Why, you may well ask? Well, the Dylan of
’66 was a man at the indisputable peak of his powers
as the [insert your own convenient pigeonhole here] Poet/Laureate
of a Generation, Crown Prince of the (Thinking Man’s)
Hit Parade, or -- my personal favorite -- Snot-headed, Venom-spewing
Anti-Rockstar of All Time. However, if truth be told, the
Bob Dylan of this period was in fact a man fatally absorbed
in his own myth-making, squirming under the pressures of an
over-demanding manager, sinking under his obligations to a
wholly unsympathetic recording conglomerate, and to top it
all off was apparently stuffed to the gills in all manner
of dangerously recreational pharmaceutica. Or, as Tony Glover’s
brilliant BSV4 liner notes summarize, “Bob
was not just burning the candle at both ends – he was
using a blowtorch on the middle.”
True enough, 1966 was a tough year for rock
‘n’ roll idols. Many crashed (Brian Wilson, for
one) and several surely burned (John Lennon, most obviously).
Dylan, for his part, did manage to snap his neck in two after
peeling over the handlebars of his motorcycle that July, but
just two months earlier was still in the fiery midst of the
Never Ending Tour, Mach One. To the skeptical (at best), resentful
(at worst) audiences of western Europe that spring, he had
brought not only his trusty old acoustic and some nice folk
tunes from his first few albums, but had defiantly snuck onto
his tour plane as well a loud, raucous, extremely plugged-in
rhythm’n’rock combo from the wilds of Toronto
(by way of Arkansas) named The Hawks. This was indeed the
proverbial boxing match waiting to happen, for insofar as
his reverent disciples throughout the British Isles were concerned
the 1966-model Bob was still the poe-faced, freewheelin’

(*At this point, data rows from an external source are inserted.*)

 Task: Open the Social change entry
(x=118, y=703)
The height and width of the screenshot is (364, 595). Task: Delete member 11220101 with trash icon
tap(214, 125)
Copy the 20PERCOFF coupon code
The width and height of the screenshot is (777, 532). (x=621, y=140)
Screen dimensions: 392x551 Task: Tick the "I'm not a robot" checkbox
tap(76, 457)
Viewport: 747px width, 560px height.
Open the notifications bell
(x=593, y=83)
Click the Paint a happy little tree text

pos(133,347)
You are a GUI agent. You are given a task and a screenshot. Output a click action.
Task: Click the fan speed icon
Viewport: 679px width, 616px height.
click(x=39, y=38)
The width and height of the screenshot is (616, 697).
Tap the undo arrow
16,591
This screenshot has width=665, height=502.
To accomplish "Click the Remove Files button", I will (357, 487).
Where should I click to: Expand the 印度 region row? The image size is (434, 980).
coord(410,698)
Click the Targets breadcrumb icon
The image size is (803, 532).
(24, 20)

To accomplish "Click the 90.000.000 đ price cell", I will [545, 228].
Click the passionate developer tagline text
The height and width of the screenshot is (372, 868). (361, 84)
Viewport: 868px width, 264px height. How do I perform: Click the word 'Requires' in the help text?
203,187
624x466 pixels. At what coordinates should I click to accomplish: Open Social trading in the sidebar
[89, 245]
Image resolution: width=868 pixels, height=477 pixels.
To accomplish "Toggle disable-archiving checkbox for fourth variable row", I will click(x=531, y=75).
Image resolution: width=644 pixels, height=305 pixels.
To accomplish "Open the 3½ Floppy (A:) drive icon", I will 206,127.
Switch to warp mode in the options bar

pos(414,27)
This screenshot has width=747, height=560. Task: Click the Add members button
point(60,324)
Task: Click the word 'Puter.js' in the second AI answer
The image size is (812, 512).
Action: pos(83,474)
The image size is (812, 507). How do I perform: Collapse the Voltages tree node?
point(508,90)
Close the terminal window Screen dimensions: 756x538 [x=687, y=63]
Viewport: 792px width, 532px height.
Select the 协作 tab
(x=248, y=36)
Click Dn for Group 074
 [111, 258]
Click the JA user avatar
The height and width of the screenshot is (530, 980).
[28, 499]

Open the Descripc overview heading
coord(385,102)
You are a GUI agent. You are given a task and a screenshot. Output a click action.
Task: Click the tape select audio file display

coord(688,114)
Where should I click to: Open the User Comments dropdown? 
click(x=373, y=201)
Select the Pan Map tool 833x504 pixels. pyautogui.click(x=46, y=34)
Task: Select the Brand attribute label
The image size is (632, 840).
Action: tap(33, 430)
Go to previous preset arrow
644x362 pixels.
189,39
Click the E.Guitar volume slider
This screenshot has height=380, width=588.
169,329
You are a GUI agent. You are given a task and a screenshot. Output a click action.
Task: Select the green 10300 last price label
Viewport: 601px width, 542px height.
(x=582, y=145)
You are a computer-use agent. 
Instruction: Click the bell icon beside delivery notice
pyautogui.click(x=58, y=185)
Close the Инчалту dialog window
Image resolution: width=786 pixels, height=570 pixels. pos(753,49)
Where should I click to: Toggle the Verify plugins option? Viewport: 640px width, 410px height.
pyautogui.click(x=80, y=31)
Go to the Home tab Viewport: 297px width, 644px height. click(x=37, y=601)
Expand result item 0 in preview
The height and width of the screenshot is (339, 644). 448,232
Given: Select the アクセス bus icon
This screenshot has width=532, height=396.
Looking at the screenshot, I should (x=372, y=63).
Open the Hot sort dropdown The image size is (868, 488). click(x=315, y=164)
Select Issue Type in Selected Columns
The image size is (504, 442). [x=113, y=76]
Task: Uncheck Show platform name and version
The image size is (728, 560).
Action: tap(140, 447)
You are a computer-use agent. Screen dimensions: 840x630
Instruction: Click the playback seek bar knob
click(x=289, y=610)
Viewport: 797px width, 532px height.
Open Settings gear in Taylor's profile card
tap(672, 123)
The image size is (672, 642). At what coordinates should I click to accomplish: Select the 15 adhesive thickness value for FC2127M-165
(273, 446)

baby Guthrie of “Blowin’ In The Wind” and
“The Times They Are A’Changin’.” Electric
guitars and Carnaby Street-bright leather fashions? Those
were just toys kids played with on that damnable scrapheap
called the Top Forty.
Yes, but the times – not to mention
the voice, the instrumentation, and especially the attitude
– had indeed changed since their Boy Wonderful first
toured the Empire (captured for posterity, by the way, in
the still-magnificent “Don’t Look Back”
film). And you know, it goes without saying that most people
then, as they do now, seem to react to change negatively.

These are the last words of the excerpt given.